Formation of long-chain ketones in archaeological pottery vessels by pyrolysis of acyl lipids

Abstract

Studies of organic residues preserved in unglazed archaeological pottery have revealed the presence of homologous series of long-chain ketones containing 29–35 carbon atoms. The C 31, C 33 and C 35 ketones are particularly abundant and exhibit a distinct monomidal distribution. The presence of long-chain ketones in potsherds is usually ascribed to the absorption of epicuticular waxes into the pottery fabric during the cooking of leafy vegetables. However, compound specific stable carbon isotope ( δ 13C) analyses of the individual lipids present in the potsherd extracts, in combination with detailed structural information, indicates that these ketones do not derive from plant waxes. Isotopic and structural analysis of the fatty acids, which always co-occur with the ketones, suggest that a precursor-product relationship exists. Micro-scale pyrolysis of a range of free fatty acids and triacylglycerols in the presence of various inorganic matrices was undertaken in exploring the possibility of an abiological route to the formation of the ketones. Depending on the pyrolysis conditions employed, substantial yields of long mid-chain ketones were formed which were structurally and isotopically congruent to those observed in the ancient potsherds.
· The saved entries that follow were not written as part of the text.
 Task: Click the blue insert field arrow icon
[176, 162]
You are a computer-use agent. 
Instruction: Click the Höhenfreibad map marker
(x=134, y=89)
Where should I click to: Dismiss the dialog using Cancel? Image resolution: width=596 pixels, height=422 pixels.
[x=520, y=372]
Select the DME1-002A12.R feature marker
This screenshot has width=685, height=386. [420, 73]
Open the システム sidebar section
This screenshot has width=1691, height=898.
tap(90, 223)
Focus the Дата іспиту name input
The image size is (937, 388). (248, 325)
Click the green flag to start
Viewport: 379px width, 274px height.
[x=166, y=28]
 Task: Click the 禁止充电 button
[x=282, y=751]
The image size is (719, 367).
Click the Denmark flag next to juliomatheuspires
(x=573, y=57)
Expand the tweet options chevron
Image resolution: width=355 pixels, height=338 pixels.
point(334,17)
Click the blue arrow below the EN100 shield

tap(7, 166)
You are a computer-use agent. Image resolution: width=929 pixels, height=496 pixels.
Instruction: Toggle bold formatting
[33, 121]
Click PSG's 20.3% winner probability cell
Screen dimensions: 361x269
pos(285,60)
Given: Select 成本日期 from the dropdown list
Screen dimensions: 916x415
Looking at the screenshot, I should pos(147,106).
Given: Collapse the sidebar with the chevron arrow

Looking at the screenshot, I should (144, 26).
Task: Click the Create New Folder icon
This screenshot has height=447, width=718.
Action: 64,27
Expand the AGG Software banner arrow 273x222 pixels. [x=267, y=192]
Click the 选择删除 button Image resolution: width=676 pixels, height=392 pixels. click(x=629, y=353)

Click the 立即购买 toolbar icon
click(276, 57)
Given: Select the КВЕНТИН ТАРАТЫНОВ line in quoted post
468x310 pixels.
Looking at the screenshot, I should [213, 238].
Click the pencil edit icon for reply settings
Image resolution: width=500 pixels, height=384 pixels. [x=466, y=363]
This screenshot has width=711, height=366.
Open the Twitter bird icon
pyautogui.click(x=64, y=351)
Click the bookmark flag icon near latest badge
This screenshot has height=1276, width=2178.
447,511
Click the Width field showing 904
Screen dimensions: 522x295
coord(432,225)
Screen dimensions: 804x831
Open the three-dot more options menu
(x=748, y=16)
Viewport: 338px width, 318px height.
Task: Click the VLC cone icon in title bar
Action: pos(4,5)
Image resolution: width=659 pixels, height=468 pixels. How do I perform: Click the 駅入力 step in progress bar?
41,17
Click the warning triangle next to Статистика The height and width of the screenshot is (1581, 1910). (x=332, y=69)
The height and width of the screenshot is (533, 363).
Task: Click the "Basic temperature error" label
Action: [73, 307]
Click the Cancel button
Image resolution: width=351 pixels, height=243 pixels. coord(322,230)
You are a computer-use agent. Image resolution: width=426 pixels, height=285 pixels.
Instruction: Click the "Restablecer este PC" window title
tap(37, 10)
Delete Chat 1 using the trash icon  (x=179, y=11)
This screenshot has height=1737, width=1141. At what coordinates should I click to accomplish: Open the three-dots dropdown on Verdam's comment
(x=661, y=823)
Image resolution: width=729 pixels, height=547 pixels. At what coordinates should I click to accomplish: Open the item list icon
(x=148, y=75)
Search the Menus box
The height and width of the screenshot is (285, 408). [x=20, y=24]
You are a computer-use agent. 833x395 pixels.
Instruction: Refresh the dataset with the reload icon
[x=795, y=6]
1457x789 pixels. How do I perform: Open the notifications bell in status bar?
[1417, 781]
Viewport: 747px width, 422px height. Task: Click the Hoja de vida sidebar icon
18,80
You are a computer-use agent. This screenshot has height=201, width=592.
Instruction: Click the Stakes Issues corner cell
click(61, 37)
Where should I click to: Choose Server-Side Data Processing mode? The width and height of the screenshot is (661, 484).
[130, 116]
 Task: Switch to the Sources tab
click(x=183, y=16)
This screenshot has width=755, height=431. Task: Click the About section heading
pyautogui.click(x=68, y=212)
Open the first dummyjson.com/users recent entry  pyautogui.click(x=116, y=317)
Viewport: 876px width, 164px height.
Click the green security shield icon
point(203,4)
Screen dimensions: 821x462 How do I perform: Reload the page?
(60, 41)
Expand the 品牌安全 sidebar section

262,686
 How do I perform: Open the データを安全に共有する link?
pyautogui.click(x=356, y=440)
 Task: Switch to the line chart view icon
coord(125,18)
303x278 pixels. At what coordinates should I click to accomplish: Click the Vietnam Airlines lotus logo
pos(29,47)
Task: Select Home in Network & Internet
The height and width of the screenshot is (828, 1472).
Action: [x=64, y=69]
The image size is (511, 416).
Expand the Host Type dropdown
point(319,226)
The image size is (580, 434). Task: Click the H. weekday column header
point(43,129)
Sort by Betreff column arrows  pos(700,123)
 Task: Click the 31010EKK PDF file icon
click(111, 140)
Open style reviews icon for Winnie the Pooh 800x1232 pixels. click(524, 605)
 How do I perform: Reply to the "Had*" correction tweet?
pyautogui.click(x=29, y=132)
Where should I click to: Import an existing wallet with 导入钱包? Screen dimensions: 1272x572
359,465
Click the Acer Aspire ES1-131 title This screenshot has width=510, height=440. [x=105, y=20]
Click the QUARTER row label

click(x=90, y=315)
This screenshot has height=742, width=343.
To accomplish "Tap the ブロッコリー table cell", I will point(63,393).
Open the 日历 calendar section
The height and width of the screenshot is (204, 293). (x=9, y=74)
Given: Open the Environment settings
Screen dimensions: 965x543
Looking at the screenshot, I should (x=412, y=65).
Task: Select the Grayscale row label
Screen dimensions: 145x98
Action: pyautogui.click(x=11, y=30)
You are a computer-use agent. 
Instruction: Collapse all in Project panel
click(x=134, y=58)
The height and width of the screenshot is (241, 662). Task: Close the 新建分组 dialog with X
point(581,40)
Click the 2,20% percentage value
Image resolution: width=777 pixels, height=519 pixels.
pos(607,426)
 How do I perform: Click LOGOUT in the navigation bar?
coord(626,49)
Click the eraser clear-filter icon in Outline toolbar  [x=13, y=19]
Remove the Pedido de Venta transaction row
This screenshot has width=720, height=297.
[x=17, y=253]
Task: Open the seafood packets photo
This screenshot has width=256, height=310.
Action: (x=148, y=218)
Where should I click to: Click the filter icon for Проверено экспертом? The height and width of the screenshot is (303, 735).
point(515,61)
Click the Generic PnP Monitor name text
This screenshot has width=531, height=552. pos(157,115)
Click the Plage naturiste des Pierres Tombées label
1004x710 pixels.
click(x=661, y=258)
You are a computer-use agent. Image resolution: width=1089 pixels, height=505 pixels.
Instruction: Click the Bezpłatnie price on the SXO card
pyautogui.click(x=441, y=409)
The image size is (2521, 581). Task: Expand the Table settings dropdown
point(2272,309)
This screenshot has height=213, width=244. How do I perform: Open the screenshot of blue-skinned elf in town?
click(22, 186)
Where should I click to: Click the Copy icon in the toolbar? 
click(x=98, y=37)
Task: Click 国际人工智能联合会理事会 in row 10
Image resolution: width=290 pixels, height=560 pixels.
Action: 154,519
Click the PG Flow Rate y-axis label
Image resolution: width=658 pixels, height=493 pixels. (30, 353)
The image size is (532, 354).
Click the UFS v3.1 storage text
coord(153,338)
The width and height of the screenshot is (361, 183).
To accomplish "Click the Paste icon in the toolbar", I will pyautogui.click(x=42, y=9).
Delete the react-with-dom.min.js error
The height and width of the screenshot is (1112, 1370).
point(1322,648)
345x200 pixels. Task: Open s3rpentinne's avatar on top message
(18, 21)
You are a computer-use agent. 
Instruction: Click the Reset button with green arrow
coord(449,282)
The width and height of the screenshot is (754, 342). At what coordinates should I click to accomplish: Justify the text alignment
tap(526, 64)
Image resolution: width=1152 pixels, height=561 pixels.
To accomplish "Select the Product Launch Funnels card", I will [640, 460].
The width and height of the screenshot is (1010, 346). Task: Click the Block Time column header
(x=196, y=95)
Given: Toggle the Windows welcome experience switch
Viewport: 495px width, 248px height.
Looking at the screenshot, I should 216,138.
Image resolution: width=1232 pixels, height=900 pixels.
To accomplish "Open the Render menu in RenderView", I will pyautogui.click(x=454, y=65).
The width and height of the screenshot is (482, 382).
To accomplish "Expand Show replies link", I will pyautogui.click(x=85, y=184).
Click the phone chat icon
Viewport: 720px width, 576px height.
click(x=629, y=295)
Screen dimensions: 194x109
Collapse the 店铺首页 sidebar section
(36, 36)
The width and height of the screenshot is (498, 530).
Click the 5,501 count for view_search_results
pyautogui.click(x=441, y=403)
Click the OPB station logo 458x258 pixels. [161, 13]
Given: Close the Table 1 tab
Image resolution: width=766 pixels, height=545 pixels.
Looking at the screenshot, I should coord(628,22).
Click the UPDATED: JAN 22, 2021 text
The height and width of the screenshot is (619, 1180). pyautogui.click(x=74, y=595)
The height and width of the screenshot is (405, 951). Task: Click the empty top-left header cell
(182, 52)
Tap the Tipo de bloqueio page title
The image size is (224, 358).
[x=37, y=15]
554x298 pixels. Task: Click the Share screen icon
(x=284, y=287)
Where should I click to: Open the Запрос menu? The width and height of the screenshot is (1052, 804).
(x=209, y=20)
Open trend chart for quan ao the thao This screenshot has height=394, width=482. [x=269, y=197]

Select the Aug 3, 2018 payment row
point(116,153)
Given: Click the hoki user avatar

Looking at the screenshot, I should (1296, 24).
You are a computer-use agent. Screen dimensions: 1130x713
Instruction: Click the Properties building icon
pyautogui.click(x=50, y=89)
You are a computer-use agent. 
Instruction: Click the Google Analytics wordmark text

The ketones are formed by ketonic decarboxylation (a type of head to head condensation reaction), probably involving fatty acid metal salts as intermediates, the metal being provided by the inorganic matrix. Apart from the abundant long mid-chain ketones various other products such as methylketones, methyl esters, alkanes, alk-1-enes and homologous series of minor ketones are formed as secondary pyrolysis products. These latter products are not found in the pottery probably due to less vigorous thermal conditions achieved during the original use of the vessel compared with those attained in the laboratory pyrolysis experiments. Evidence for this comes from the formation of the fatty acid methyl esters which are only produced under the most forcing of pyrolysis conditions.